Helen Margaret Muspratt (13 May 1907 – 29 July 2001) was a British photographer.

Early life and education

Born in Madras, India, to British Army Lieutenant-Colonel Vivian Edward Muspratt and his wife, Lily May, née Hope. She studied photography at Regent Street Polytechnic.

Photography career

Muspratt opened a photography studio in Swanage, Dorset in 1929. In 1932, she met Lettice Ramsey, and together they opened the Ramsey & Muspratt studio in Cambridge.

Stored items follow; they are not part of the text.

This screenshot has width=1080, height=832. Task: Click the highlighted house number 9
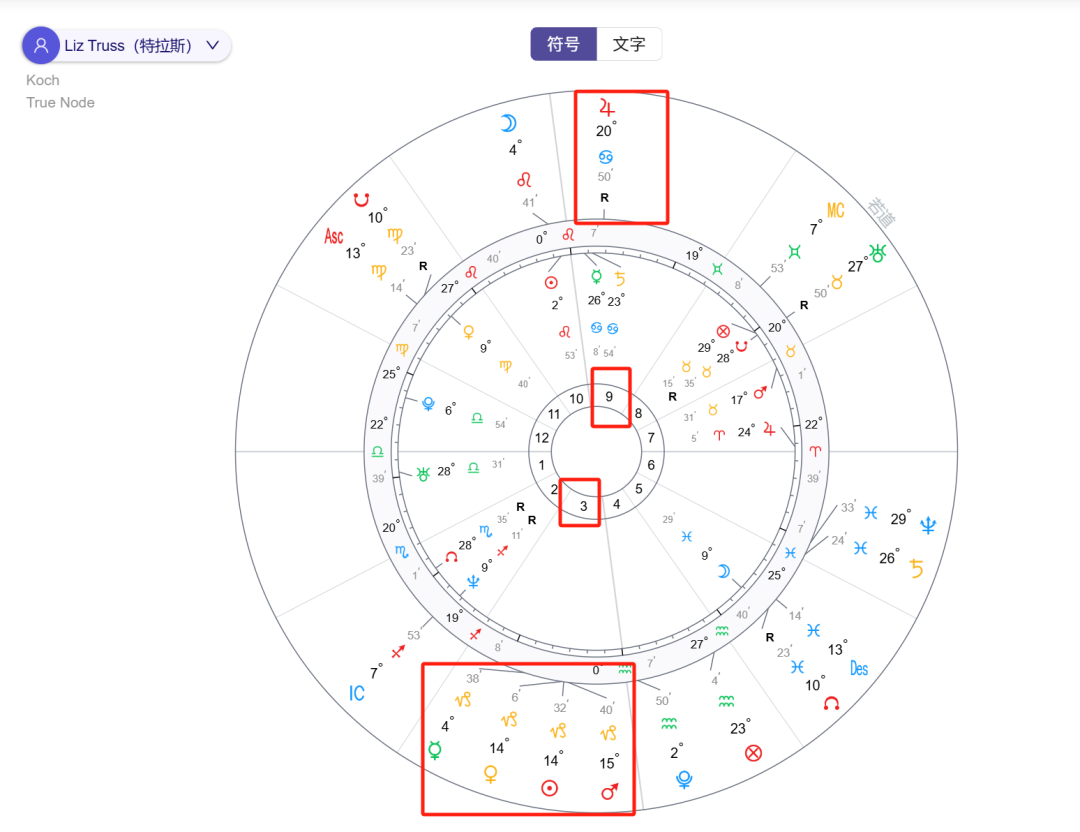[x=611, y=397]
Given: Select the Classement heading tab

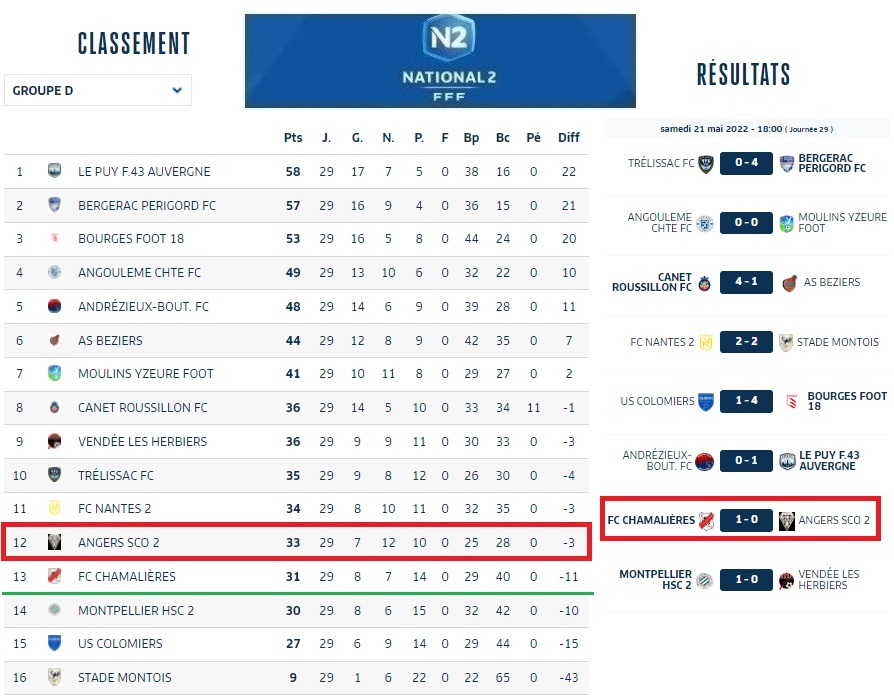Looking at the screenshot, I should click(x=134, y=43).
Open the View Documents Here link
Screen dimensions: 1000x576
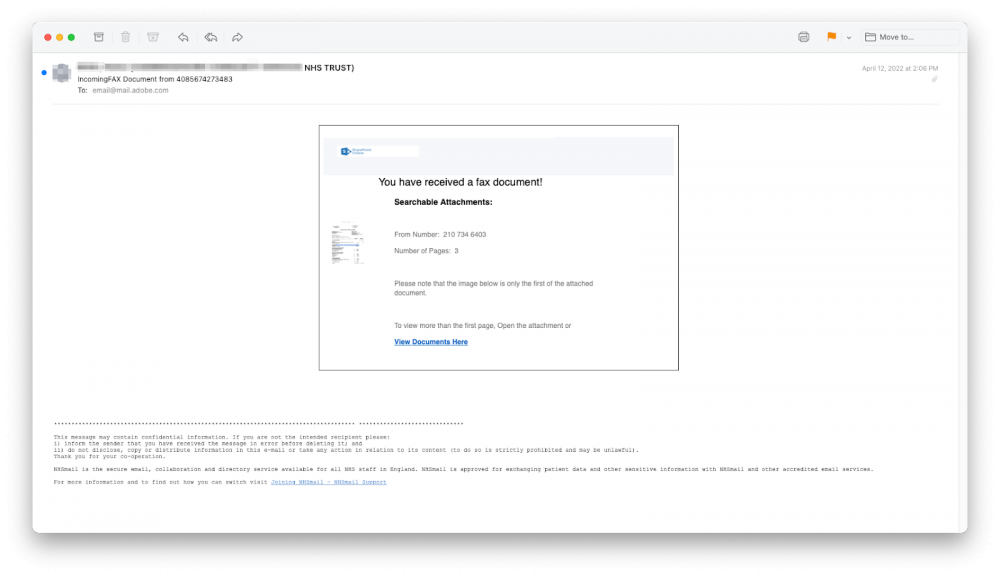pyautogui.click(x=430, y=342)
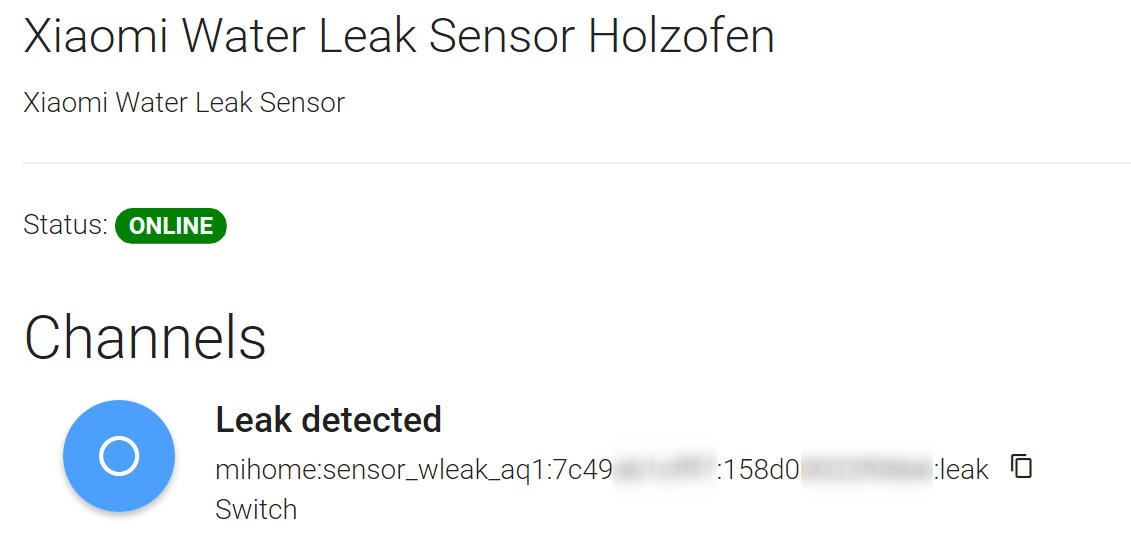Click the horizontal divider below the subtitle
This screenshot has height=538, width=1131.
pos(576,162)
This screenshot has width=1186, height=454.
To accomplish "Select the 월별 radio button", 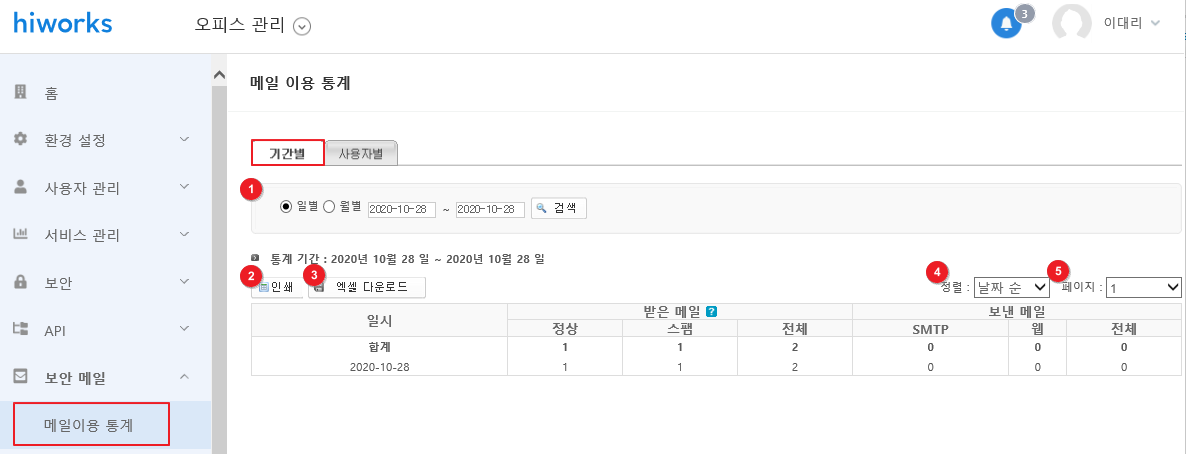I will [x=329, y=207].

Early in her career, Muspratt pursued both portraiture (especially of children) and experimental work; her solarization studies were influenced by the American artist Man Ray. Her documentary work included travel to the Soviet Union in 1936 to photograph farmers and villagers along the Volga; upon her return, she joined the Communist Party in Britain. Commissioned by the Left Book Club in 1937, she photographed miners and unemployed labourers in the Rhondda valley in south Wales. In 1937, she opened a second Ramsey & Muspratt studio in Cornmarket Street, Oxford. The Oxford premises of Ramsey & Muspratt had been a studio opened by Walter Benington on behalf of Elliott & Fry. In Oxford, portraiture was the mainstay of her commercial work until her retirement in the 1970s.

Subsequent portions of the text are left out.